A Bayesian Continual Reassessment Method (CRM) will be used for the RESPONSE trial to inform how the IMP dose should be adapted for the next cohort based on past trial data. The CRM is a model-based design that uses a statistical model to estimate the risk of dose limiting events (DLE) per dose level. The target level of DLEs is set at 20% The CRM model does not allow dose-skipping. The recommended phase 2 dose in terms of safety (efficacy will also be taken into account) will be the highest dose level that has an estimated probability of DLE closest but below the target DLE level of 20%.

This is a single arm trial with administration of rfhSP-D. All participants will be administered rfhSP-D via an endotracheal tube in 1-3 doses in the first 24-48hrs after birth whilst the infant is still intubated and ventilated. A dose escalation design from 1mg/kg to 4mg/kg will be used. Infants are enrolled in cohorts of three, with the first cohort receiving the lowest dose 1mg/kg. Participants are followed up until they are discharged from hospital.

To assess the safety profile of rfhSP-D across dose levels based on the occurrence of Dose Limiting Events (DLEs) which are events Garde 3 or above on the NAESS scale related to the IMP

To establish the Recommended Phase 2 Dose (RP2D) of rfhSP-D for preterm infants born at gestational age of 23 weeks to 27 weeks + 6 days.

To establish the safety profile of rfhSP-D across dose levels based on the occurrence of non-DLEs, including SAE/AEs.

To evaluate systemic absorption of rfhSP-D using serial measurements of rfhSP-D in serum and its continued presence in tracheal fluid.

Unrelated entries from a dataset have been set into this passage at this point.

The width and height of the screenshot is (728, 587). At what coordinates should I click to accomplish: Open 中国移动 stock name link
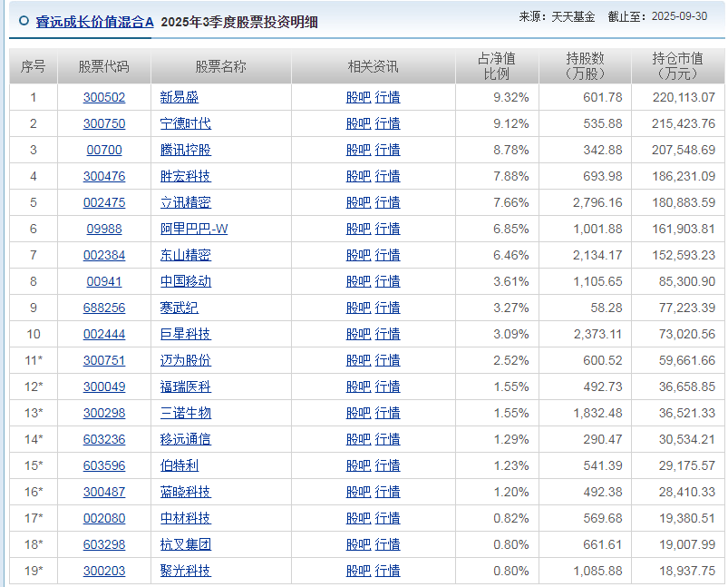click(x=185, y=281)

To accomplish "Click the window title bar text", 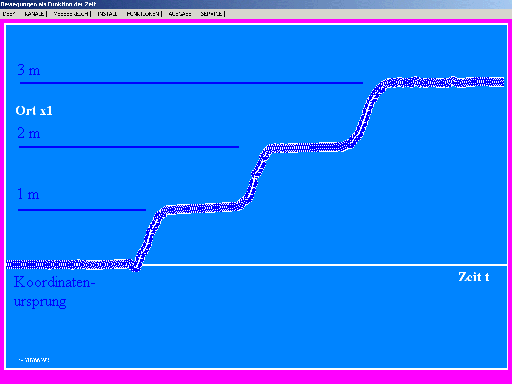I will pyautogui.click(x=48, y=4).
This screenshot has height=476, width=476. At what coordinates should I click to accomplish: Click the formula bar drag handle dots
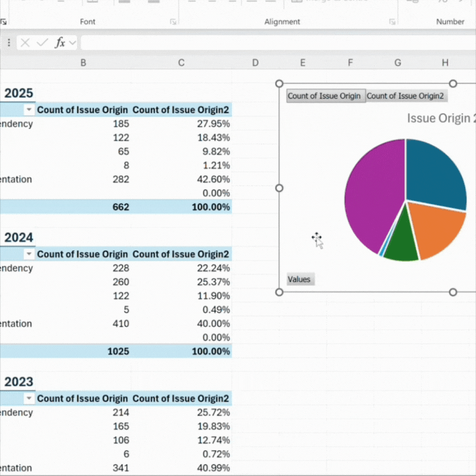click(9, 42)
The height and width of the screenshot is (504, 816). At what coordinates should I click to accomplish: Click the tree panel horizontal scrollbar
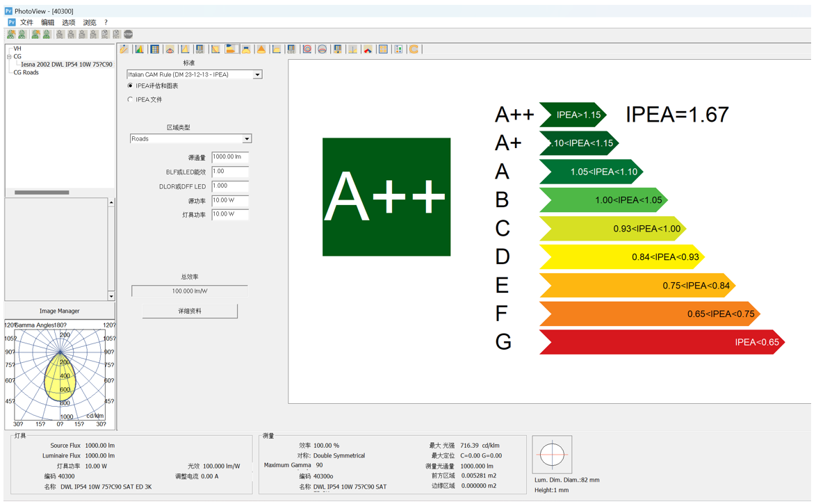[42, 193]
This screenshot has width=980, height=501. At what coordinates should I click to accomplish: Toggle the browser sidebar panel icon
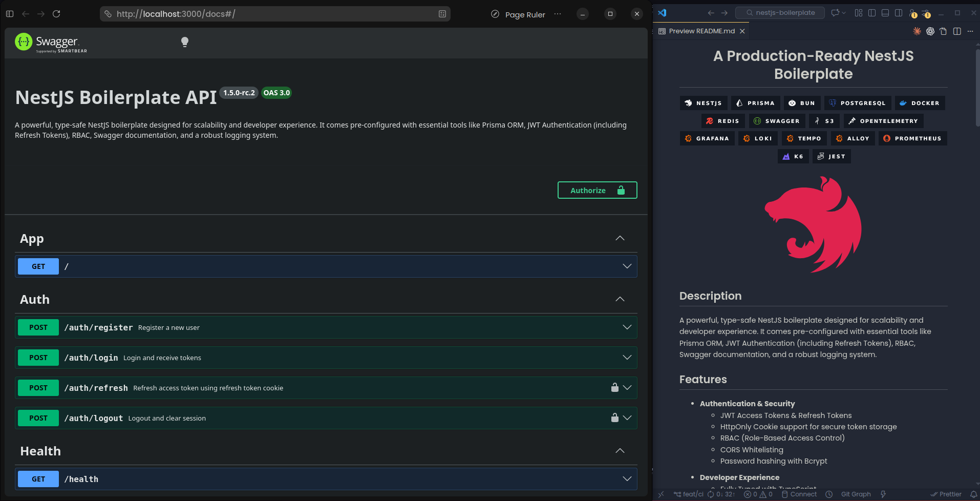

To determine the effect of rfhSP-D on Inflammatory markers in the lung secretions (eg.cell counts of the following markers: neutrophils, macrophages, MMPs, neutrophil elastase, IL-8,IL-6, IL-1).

Participant Inclusion Criteria: Inborn infants born at between 23 weeks and 0 days and <28 weeks and 0 days gestation. Infant must be intubated or planned to be intubated for respiratory distress at time of eligibility check, and this should be done within 12 hours from time of birth. Receiving standard surfactant therapy Clinically stable on mechanical ventilation. Stability is defined at the time of IMP instillation and is defined below. Written informed consent from parents/guardians/person with legal responsibility Definition of stability: Blood gases within the normal range for preterm infants (pH>7.20; paCO2 <60mmHg) Mean blood pressure with or without inotropic support at at least gestational age or above (mmHg) No evidence of a pneumothorax Clinical observations within acceptable range for an infant of that gestational age No stability concerns from the attending neonatologist Participant Exclusion Criteria: Congenital anomalies i.e any major antenatal diagnosed congenital abnormalities such as congenital heart disease, suspected or known chromosomal abnormalities Parents/legal guardians unable to give consent due to learning or other difficulties Infants requiring only CPAP support without the need for surfactant replacement therapy, i.e. without endotracheal intubation Infants born in very poor condition and judged too sick or unstable to be included (high risk of mortality) in an experimental first in human study, for example infants that are requiring maximal intensive care therapy and have findings such as a grade IV intraventricular haemorrhage that is likely to be life limiting. Infants that are born out of the participating site. Participation in any other interventional study (participation in an observational study is permissible).

There is currently no plan to make individual participant data available to other researchers. Written requests will be considered by the RESPONSE Trial Management Group.